• Extract provided:
******************************

It was nearly dark when the two gentlemen started for the President's house. Mr. Lincoln was alone, and on learning

their errand gave them a most cordial welcome. For once, the life-long antagonists were united in heart and purpose. Mr. Lincoln took up the proclamation, calling for seventy-five thousand troops, which he had determined to issue the next day, and read it. When he had finished, Mr. Douglas rose from his chair and said: "Mr. President, I cordially concur in every word of that document, except that instead of the call for seventy-five thousand men I would make it two hundred thousand. You do not know the dishonest purposes of those men as well as I do." Then he asked the President and Mr. Ashmun to look at a map of the United States which hung at one end of the room. On this he pointed out, in detail, the principal strategic points which should be at once strengthened for the coming contest. Among the more prominent of these were Fortress Monroe, Washington, Harper's Ferry and Cairo. He then enlarged upon the firm, warlike course which should be pursued, while Mr. Lincoln listened with earnest interest, and the two old foes parted that night thorough friends, perfectly united in a patriotic purpose.

******************************

(Pixel coordinate grounding data)
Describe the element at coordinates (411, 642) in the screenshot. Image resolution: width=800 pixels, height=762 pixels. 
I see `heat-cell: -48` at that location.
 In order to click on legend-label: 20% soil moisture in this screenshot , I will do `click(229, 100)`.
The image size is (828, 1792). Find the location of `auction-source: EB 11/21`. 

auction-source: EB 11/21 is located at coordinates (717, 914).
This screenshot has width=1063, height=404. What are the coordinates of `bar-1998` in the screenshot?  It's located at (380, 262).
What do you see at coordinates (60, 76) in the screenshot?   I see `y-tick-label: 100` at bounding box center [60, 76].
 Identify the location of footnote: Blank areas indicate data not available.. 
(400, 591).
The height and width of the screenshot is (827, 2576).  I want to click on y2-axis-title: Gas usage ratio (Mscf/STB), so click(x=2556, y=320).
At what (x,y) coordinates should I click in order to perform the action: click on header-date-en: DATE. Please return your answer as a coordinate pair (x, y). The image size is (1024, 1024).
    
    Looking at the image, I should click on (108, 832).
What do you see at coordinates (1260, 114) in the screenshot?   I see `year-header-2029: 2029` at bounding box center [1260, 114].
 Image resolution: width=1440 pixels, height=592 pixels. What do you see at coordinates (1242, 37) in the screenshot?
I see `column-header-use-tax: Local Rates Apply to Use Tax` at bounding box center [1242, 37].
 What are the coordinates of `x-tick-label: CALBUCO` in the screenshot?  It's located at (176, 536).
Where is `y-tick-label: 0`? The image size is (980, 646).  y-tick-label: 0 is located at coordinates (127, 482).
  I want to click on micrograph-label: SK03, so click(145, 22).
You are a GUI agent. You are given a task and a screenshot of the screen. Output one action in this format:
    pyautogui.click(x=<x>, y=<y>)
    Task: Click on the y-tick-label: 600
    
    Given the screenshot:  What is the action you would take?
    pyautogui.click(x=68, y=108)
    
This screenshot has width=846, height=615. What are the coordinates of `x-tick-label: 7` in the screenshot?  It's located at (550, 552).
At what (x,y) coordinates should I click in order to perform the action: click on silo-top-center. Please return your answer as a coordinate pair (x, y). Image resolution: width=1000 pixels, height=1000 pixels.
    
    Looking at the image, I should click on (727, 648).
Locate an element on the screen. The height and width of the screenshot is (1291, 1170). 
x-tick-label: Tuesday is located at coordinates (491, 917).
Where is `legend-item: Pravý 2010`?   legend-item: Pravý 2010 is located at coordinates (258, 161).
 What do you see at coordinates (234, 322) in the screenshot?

******************************

In the Lincoln and Douglas passage above, why does Mr. Douglas say he would call for two hundred thousand men instead of seventy-five thousand?

• Solution to the exercise: Mr. Douglas says the President does not know the dishonest purposes of "those men" as well as he does. He believes a larger force is needed because of them.